Let us pause here. The call comes from nations whose ancestors were shackled, shipped, and sold like lumber. They want a few words of regret. Not reparations. Not land. Just an 'oops' from the Crown. And what do they get? A committee. A talking shop. A roundtable with biscuits and mineral water while the ghosts of history rattle their chains in the airless rooms of Whitehall.
I imagine the scene: a polished mahogany table, a civil servant adjusting his tie, saying 'We hear your concerns. Let us form a working group to examine the feasibility of an utterance of remorse.' Meanwhile, the Caribbean delegates stare at the portrait of a slave trader on the wall, wondering if the gin in the decanter is any good. It never is.

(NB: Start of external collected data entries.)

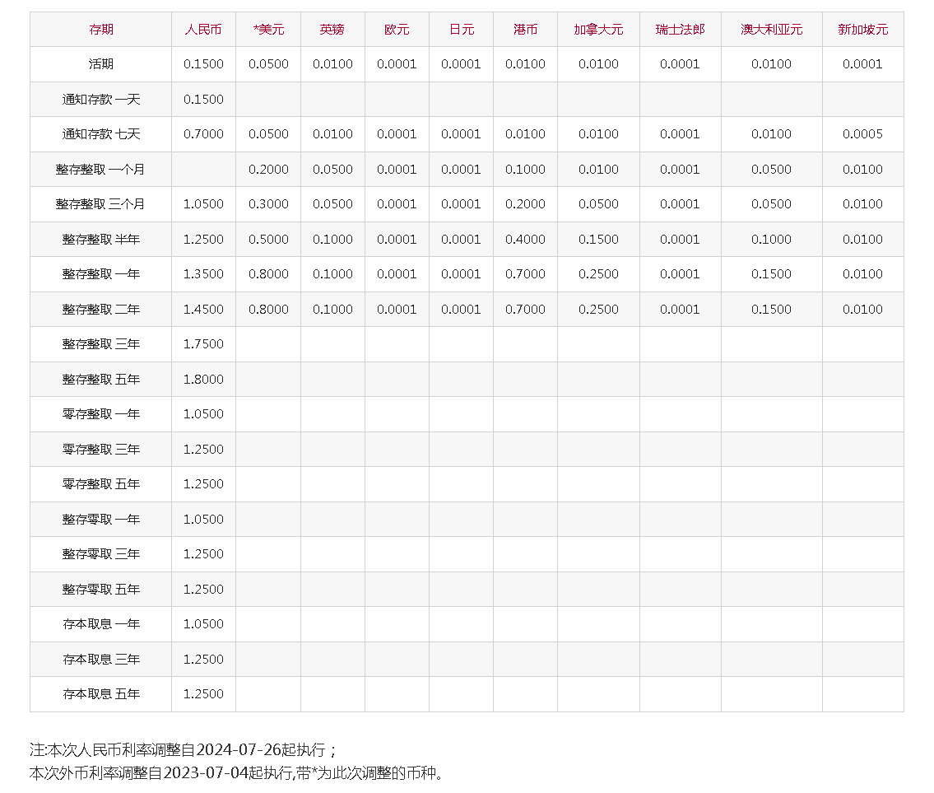Click 美元 rate 0.3000 for 整存整取 三个月
934x793 pixels.
(268, 204)
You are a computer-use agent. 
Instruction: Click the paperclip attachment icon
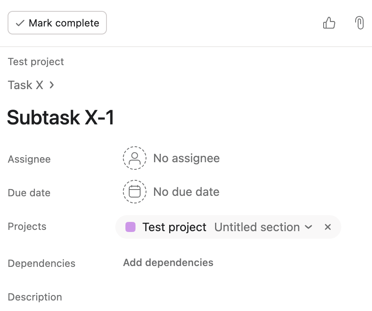[x=359, y=23]
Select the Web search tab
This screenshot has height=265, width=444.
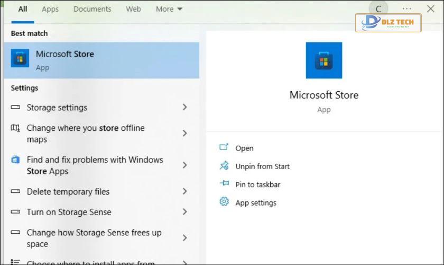click(133, 9)
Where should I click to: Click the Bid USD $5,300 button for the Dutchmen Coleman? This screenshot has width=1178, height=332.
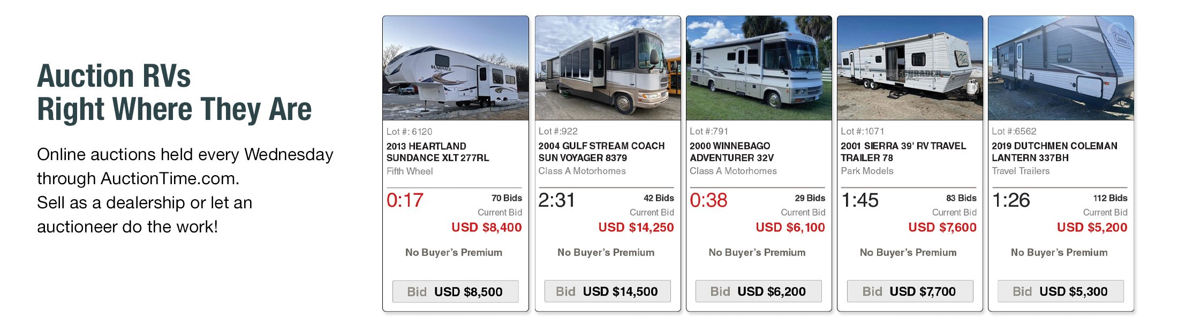point(1060,292)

The British Elite, ever the champions of emotional austerity, have perfected the art of non-apology. They apologise for the 'hurt' but not the 'harming.' They express 'regret' but not 'responsibility.' It is the linguistic equivalent of a shrug set to violins. And let us not forget the Queen's visit to Ghana in 2018 when she danced. She danced! A shuffling, regal boogie while the ghost of empire whispered in her ear: 'You owe them nothing, Lizzie.'
But the audacity! The sheer, breathtaking audacity to suggest that a dialogue will suffice. This is not a dialogue. This is a monologue with applause breaks. The UK knows full well that if they say sorry, they open the floodgates. Next, they'll have to apologise for the potato famine. For the Opium Wars. For the time they ruined tea by putting milk in first.
And yet, here we are. The descendants of the enslaved are still waiting. They have waited for centuries. They have waited through abolition, through independence, through the Cool Runnings movie. And now they wait for a committee to decide if they're allowed to feel aggrieved.

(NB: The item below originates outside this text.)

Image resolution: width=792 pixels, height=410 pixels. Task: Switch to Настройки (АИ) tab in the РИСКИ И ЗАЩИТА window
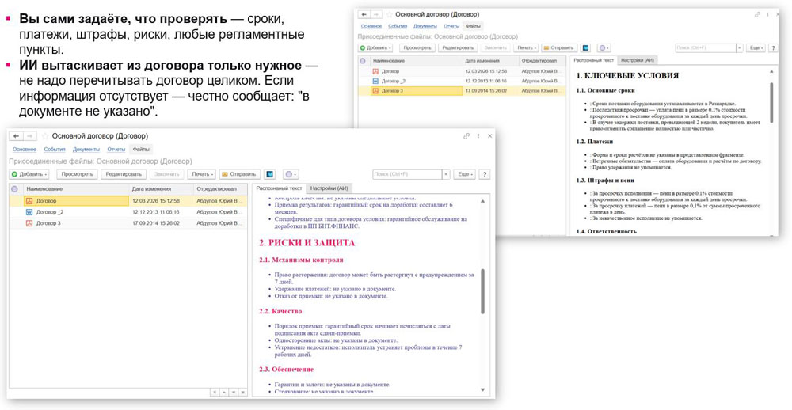pyautogui.click(x=329, y=188)
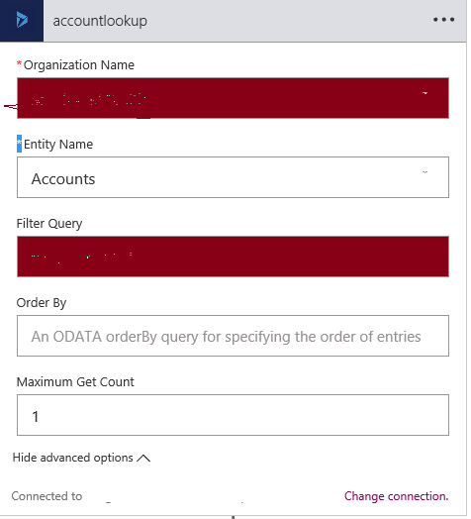Click into the Order By field

tap(233, 336)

I say this: if you cannot apologise for something, you have no business pretending to govern. The UK is like a man who has crashed the car, killed the neighbour's dog, and then offers to have a 'constructive conversation' about the accident. The dog is still dead. The car is still wrecked. And the neighbour is still holding a shovel.
The truth is simple: the transatlantic slave trade was an atrocity. It was a crime against humanity. And the UK was the captain of that ghastly vessel. To say sorry is not weakness; it is the minimum. To refuse is to say that the lives of millions were not worth a syllable.
But the UK will not apologise. Not sincerely. Because sincerity requires vulnerability, and vulnerability is for people who don't have nuclear weapons. So instead, we get dialogue. We get a process. We get the warm, milky embrace of British bureaucracy.
To the leaders of the African and Caribbean nations: Keep demanding. Keep pushing. Do not settle for a handshake and a photo op. Do not be fobbed off by a man in a pinstripe suit who says 'we are listening.' Because history shows that when Britain says 'dialogue,' they mean 'delay.' And when they say 'sorry,' they mean 'let's talk about something else.'
Now, if you'll excuse me, I need to refill my glass. The ghosts are getting restless, and the gin is the only thing that makes their whispers sound like jazz.